* TASK DESCRIPTION *
From the entries below, retype only the lines from the one with "You are a GUI agent. The screenshot is 219×2576." through the one with "18 Years Worth of Days (109, 2014)", exactly as written.

(Saved entries)
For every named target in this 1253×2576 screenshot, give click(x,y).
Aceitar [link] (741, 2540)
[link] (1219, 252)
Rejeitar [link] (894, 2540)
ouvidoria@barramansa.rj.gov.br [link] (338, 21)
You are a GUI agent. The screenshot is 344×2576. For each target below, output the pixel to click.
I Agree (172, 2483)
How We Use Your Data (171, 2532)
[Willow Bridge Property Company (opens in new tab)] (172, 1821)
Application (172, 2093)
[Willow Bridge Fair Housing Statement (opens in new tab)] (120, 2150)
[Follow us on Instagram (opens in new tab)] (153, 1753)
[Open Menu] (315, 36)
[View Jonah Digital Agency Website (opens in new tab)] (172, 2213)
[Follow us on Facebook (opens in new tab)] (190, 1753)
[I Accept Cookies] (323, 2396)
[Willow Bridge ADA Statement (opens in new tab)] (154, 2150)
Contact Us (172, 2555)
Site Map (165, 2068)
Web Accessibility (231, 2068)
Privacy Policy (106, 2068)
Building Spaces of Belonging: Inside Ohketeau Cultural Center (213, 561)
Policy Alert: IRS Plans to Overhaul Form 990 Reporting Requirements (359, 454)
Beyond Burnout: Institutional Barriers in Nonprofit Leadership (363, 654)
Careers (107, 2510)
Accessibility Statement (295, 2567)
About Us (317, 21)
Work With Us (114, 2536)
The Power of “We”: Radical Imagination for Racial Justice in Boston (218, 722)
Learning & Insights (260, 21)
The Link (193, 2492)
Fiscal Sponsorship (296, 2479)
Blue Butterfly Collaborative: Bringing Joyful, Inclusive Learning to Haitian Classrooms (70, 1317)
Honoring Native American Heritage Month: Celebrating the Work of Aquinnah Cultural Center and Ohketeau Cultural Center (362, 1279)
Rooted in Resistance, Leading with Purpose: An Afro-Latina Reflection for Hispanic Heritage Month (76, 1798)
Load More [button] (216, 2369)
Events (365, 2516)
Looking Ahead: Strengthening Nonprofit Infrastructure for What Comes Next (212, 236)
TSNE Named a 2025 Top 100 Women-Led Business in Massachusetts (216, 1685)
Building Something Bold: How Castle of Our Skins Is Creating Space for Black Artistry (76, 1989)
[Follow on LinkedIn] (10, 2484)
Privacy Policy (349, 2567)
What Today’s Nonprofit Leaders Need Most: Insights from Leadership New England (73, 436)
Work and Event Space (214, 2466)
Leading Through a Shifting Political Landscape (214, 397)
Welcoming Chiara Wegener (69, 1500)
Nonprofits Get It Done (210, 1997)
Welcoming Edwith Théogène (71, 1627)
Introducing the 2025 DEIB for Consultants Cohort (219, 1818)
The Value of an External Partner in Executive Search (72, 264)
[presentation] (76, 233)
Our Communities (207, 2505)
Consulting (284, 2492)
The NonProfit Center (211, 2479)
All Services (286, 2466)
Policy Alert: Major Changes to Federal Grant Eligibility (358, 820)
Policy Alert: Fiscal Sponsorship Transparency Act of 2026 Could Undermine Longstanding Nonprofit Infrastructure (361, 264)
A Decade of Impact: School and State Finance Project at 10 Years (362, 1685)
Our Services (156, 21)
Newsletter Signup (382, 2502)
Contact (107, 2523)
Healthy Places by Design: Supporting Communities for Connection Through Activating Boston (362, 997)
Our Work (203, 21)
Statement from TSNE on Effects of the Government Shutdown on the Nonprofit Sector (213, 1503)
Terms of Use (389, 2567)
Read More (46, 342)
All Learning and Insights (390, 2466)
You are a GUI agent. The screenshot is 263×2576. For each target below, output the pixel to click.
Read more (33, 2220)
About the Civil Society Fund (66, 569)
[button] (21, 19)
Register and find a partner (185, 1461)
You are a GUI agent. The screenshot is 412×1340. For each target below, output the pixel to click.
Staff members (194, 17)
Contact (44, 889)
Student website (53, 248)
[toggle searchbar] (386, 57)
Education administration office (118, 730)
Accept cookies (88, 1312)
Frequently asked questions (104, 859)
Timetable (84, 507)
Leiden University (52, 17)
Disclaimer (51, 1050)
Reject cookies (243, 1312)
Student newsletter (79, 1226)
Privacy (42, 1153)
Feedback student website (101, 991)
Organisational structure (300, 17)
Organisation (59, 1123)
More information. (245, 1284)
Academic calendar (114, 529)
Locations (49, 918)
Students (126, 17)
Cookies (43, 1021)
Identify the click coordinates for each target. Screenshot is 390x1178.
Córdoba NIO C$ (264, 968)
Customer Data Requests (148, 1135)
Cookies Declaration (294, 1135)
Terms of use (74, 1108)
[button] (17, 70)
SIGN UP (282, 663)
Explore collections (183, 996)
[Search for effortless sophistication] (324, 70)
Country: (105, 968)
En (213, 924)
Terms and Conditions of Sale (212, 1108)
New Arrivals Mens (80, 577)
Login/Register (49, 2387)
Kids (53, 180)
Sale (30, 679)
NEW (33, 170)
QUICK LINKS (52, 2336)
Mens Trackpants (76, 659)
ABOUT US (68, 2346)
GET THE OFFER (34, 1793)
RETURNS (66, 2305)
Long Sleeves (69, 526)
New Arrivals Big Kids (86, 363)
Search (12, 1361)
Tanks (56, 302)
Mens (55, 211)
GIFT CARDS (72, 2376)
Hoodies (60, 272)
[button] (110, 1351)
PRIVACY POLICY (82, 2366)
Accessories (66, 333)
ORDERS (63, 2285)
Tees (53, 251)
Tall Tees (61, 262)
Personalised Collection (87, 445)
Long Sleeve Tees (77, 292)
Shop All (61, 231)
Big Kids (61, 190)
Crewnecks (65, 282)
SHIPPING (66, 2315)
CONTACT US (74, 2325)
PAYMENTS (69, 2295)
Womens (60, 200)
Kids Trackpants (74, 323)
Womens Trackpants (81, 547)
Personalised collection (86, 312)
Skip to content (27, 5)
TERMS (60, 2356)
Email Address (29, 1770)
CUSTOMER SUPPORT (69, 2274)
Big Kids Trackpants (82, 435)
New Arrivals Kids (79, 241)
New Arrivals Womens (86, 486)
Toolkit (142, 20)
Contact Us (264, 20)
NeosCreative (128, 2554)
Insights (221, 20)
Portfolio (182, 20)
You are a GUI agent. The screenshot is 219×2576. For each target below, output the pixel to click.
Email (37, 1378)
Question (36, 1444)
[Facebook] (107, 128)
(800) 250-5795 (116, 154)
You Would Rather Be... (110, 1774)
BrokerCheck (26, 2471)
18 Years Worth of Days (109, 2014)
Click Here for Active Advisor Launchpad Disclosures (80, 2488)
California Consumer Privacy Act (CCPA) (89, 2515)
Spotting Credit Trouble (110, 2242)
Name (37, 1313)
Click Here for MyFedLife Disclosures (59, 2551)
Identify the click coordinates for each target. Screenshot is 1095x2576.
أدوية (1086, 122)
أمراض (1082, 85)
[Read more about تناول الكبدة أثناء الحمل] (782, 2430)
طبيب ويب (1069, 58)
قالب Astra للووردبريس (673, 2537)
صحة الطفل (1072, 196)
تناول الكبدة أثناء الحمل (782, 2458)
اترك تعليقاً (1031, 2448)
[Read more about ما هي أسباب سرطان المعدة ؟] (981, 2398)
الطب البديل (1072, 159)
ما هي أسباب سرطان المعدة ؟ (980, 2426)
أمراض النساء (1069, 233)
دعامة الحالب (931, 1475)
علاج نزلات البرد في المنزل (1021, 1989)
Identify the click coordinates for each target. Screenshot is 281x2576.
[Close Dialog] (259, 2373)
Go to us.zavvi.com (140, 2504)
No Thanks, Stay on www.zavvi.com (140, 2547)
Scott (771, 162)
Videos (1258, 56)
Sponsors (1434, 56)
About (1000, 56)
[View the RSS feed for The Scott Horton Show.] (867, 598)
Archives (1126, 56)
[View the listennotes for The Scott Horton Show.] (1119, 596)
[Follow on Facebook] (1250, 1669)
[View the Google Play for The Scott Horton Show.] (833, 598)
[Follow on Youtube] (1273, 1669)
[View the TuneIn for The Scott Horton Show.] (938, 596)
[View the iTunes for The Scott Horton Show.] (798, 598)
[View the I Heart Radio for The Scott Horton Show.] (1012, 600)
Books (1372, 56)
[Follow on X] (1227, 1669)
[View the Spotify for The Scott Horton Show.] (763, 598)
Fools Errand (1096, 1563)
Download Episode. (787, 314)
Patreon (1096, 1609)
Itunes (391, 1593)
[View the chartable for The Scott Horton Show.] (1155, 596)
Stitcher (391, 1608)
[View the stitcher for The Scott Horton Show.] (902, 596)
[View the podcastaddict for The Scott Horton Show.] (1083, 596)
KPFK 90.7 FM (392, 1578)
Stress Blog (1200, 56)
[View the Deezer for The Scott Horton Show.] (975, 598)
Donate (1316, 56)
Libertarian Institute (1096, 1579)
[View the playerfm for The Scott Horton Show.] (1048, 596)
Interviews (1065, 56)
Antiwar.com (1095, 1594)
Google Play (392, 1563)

* SOLUTION TO THIS TASK *
You are a GUI agent. The screenshot is 219×2576. For each target below, output the pixel to click.
Email (37, 1378)
Question (36, 1444)
[Facebook] (107, 128)
(800) 250-5795 (116, 154)
You Would Rather Be... (110, 1774)
BrokerCheck (26, 2471)
18 Years Worth of Days (109, 2014)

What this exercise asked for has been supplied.